Tim Keller spiega il Vangelo

Il Vangelo in tutte le sue forme

Come Dio, il vangelo è uno e più di uno. 

di Tim Keller | postato il 23/5/2008 in Leadershipjournal.net

Il vangelo è stato descritto come uno specchio d’acqua che può essere attraversato da un lattante ma in cui può nuotare anche un elefante. E’ talmente semplice che anche un bambino può capirlo ma è anche così profondo da tenere impegnate le menti più acute. Infatti, nemmeno gli angeli non sono mai stanchi di penetrarlo con i loro sguardi (1 Pietro 1:12). Gli esseri umani non sono angeli, tuttavia, anziché contemplarlo, ci litigano sopra.

Una generazione fa gli evangelici erano concordi sul “semplice vangelo”: (1) Dio ti ha creato e vuole avere una relazione con te, (2) ma il tuo peccato ti separa da Dio. (3) Gesù portò la punizione per i tuoi peccati, (4) perciò se ti ravvedi dai tuoi peccati e metti la tua fiducia in lui per la tua salvezza, sarai perdonato, giustificato ed accettato per grazia, e il suo Spirito dimorerà in te fino a quando morirai e andrai in paradiso.

Oggi questa semplice formulazione è oggetto di almeno due critiche principali. Molti la considerano troppo individualistica, nel senso che la salvezza di Cristo non consiste tanto nel dare felicità al singolo individuo quanto nel portare pace, giustizia e una nuova creazione. Una seconda critica è che non c’è nessun “semplice vangelo” perché “tutto va contestualizzato” e la stessa Bibbia contiene molte presentazioni del vangelo che sono in tensione tra di loro.

= = = = =

Prosegui il brano sul Vangelo e sulle critiche alla sua formulazione semplice, riprendendo subito dopo l'ultima frase riportata.

#### Materiale estratto
= = = = =

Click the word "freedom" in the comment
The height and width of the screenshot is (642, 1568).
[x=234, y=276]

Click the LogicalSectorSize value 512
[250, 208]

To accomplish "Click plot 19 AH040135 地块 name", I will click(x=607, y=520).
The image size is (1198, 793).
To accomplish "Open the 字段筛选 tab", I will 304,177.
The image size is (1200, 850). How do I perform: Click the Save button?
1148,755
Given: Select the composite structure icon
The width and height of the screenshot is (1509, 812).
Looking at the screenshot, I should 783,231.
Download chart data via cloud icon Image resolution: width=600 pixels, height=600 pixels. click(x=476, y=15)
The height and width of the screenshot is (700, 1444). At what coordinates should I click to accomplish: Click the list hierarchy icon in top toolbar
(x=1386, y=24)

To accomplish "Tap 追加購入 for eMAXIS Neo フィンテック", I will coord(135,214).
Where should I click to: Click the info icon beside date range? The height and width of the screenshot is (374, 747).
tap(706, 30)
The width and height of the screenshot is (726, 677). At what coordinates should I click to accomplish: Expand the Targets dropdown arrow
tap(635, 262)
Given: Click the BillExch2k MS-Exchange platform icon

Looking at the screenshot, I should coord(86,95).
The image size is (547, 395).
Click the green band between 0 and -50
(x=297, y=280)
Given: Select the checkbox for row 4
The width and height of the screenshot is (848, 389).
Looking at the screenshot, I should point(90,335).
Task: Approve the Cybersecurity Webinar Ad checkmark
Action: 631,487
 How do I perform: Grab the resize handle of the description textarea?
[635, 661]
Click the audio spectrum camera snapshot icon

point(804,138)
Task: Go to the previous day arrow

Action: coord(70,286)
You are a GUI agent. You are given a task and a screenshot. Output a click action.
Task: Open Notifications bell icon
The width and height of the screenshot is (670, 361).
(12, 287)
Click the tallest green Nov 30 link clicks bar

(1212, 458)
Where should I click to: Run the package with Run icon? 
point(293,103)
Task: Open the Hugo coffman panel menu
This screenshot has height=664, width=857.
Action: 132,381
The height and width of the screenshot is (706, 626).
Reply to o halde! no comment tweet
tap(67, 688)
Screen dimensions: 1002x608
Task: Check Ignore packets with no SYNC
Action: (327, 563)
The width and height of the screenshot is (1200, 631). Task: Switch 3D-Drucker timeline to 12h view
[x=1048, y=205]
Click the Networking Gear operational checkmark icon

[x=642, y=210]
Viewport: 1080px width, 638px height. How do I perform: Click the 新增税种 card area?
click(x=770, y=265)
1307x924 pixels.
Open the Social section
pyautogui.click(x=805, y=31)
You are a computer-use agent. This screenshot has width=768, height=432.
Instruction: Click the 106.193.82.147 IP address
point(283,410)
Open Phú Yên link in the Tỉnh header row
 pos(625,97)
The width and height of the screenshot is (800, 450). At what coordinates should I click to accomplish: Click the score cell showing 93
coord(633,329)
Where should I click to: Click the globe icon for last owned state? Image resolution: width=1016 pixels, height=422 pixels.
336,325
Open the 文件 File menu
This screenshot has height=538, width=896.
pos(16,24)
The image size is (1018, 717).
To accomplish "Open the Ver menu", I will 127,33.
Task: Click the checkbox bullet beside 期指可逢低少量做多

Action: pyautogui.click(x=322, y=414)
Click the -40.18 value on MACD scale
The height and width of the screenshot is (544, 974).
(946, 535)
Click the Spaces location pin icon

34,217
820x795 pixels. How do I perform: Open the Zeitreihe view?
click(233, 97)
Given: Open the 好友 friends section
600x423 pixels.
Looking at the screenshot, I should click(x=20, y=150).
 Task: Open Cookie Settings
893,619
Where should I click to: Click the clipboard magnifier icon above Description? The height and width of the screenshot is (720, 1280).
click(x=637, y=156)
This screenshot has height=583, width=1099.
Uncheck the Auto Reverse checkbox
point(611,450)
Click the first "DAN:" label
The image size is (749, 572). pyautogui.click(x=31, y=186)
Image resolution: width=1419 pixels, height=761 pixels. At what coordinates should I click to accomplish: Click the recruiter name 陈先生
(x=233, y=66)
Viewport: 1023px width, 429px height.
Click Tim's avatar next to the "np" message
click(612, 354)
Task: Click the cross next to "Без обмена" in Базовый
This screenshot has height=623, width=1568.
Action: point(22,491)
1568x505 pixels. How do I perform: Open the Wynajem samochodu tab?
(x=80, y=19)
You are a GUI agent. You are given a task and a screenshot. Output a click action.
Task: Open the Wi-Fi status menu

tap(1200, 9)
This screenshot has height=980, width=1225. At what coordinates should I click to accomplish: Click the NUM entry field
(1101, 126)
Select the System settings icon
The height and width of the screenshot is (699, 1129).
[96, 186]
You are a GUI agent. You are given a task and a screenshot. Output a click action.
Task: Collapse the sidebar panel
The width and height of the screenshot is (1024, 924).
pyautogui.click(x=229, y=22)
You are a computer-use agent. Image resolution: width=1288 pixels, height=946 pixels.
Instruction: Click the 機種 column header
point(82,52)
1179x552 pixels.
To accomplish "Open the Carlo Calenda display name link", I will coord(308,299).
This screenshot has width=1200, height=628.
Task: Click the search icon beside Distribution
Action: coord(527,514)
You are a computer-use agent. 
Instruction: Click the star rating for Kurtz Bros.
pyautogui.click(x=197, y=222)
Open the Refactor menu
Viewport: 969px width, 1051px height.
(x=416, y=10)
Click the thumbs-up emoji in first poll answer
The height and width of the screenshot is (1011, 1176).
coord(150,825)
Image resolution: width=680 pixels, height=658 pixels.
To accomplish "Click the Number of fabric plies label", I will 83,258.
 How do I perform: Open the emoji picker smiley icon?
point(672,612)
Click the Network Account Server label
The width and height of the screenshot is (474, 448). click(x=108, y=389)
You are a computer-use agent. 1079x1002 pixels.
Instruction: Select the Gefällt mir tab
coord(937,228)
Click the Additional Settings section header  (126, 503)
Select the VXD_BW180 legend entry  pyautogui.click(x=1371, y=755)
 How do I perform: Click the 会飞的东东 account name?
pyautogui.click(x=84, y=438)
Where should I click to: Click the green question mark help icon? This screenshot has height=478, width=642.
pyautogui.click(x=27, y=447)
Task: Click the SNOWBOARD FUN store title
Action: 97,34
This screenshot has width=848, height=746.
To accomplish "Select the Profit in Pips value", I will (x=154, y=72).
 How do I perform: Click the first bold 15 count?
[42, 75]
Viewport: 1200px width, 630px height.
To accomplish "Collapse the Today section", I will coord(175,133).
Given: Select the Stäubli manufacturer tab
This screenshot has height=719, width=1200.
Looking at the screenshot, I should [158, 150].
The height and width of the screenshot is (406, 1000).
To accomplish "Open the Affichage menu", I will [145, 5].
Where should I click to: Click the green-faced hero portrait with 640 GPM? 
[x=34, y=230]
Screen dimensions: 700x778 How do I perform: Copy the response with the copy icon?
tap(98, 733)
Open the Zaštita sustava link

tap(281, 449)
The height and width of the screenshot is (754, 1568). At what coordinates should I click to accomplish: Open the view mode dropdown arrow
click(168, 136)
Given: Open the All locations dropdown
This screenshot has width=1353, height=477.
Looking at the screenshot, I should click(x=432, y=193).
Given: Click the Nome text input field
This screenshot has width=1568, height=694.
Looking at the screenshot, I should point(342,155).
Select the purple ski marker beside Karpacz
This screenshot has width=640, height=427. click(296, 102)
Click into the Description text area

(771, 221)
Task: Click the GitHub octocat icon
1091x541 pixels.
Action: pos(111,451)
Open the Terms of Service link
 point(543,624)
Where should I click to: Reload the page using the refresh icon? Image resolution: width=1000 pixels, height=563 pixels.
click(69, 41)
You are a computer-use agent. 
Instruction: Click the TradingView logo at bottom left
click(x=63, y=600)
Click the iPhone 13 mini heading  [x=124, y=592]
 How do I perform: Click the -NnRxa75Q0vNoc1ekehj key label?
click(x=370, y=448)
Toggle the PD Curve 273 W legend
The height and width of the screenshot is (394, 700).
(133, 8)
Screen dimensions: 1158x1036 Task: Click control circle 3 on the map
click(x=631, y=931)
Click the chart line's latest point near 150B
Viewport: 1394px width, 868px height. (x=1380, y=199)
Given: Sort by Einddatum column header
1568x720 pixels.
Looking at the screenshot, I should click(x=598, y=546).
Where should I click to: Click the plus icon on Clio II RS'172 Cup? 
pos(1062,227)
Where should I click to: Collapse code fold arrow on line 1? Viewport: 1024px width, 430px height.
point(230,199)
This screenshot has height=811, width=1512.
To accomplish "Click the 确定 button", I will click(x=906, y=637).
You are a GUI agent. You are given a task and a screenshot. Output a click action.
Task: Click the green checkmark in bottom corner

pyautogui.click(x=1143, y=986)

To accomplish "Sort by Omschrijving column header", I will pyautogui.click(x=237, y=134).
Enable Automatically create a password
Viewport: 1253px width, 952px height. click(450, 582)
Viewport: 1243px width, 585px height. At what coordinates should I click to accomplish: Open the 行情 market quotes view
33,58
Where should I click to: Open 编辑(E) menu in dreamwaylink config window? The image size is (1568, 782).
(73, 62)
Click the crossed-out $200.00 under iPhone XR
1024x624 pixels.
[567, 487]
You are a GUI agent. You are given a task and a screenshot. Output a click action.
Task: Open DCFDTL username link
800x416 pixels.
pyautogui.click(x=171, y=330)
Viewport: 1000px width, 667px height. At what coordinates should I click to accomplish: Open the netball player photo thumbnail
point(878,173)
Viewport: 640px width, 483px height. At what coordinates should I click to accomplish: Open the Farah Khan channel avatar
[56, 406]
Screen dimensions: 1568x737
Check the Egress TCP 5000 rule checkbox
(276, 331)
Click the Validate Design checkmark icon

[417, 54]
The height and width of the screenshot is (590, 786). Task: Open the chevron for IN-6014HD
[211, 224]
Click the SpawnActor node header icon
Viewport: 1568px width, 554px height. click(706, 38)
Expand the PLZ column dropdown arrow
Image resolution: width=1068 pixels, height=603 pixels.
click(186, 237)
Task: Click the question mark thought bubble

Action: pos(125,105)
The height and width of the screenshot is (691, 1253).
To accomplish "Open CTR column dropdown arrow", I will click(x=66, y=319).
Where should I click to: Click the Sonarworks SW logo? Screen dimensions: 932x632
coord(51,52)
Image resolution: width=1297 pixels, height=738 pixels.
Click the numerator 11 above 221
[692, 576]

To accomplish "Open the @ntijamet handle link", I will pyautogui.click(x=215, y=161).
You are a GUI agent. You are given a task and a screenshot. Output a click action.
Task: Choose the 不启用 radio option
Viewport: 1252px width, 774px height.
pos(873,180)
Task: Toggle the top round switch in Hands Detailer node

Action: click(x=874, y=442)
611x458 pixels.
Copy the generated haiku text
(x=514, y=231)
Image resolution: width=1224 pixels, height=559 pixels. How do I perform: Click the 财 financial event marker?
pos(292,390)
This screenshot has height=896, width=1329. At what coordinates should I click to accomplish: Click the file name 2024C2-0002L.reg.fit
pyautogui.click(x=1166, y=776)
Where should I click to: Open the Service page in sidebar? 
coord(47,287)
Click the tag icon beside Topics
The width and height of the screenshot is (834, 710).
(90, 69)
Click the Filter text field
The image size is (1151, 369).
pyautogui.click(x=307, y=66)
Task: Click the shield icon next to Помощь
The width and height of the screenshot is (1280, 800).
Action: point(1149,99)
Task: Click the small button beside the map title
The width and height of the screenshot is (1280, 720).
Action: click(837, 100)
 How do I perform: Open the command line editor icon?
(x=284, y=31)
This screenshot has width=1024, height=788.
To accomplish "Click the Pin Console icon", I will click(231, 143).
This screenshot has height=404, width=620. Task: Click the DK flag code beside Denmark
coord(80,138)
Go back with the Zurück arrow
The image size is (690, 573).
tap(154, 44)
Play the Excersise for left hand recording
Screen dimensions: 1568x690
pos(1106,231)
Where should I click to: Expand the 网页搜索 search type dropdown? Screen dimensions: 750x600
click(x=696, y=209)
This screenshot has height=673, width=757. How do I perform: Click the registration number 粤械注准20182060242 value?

= = = = =

#### La tua risposta
Nessun messaggio unico nel vangelo?

Occupiamoci prima della seconda critica. La convinzione secondo cui nella Bibbia non c’è nessuno schema di base del vangelo risale almeno alla scuola esegetica di Tubinga, che sottolineava che il vangelo della giustificazione di Paolo fosse nettamente diverso dal vangelo del regno di Gesù. Nel ventesimo secolo, il professore britannico C.H. Dodd replicò che vi era un messaggio del vangelo di vasto consenso nella Bibbia. Poi, a sua volta, James Dunn sostenne nel suo libro “Unity and Diversity in the New Testament” (1977) che le formulazioni del vangelo nella Bibbia sono così diverse che non è possibile ricavarne un unico schema.

Ai nostri giorni centinaia di siti internet di giovani leader cristiani si lamentano che la vecchia chiesa evangelica ha passato troppo tempo a leggere Romani anziché la dichiarazione di Gesù che “il regno di Dio è vicino”. Ma se vogliamo allinearci alla comprensione del vangelo dei cristiani del primo secolo, penso che dobbiamo stare dalla parte di Dodd e non di Dunn. Paolo insiste molto nel sottolineare che il vangelo che presenta è lo stesso vangelo predicato dagli apostoli di Gerusalemme. “Sia dunque io o siano loro”, dice Paolo riferendosi a Pietro e agli altri, “così noi predichiamo, e così voi avete creduto” (1 Cor. 15:11). Quest’affermazione presume un unico nucleo di contenuto del vangelo.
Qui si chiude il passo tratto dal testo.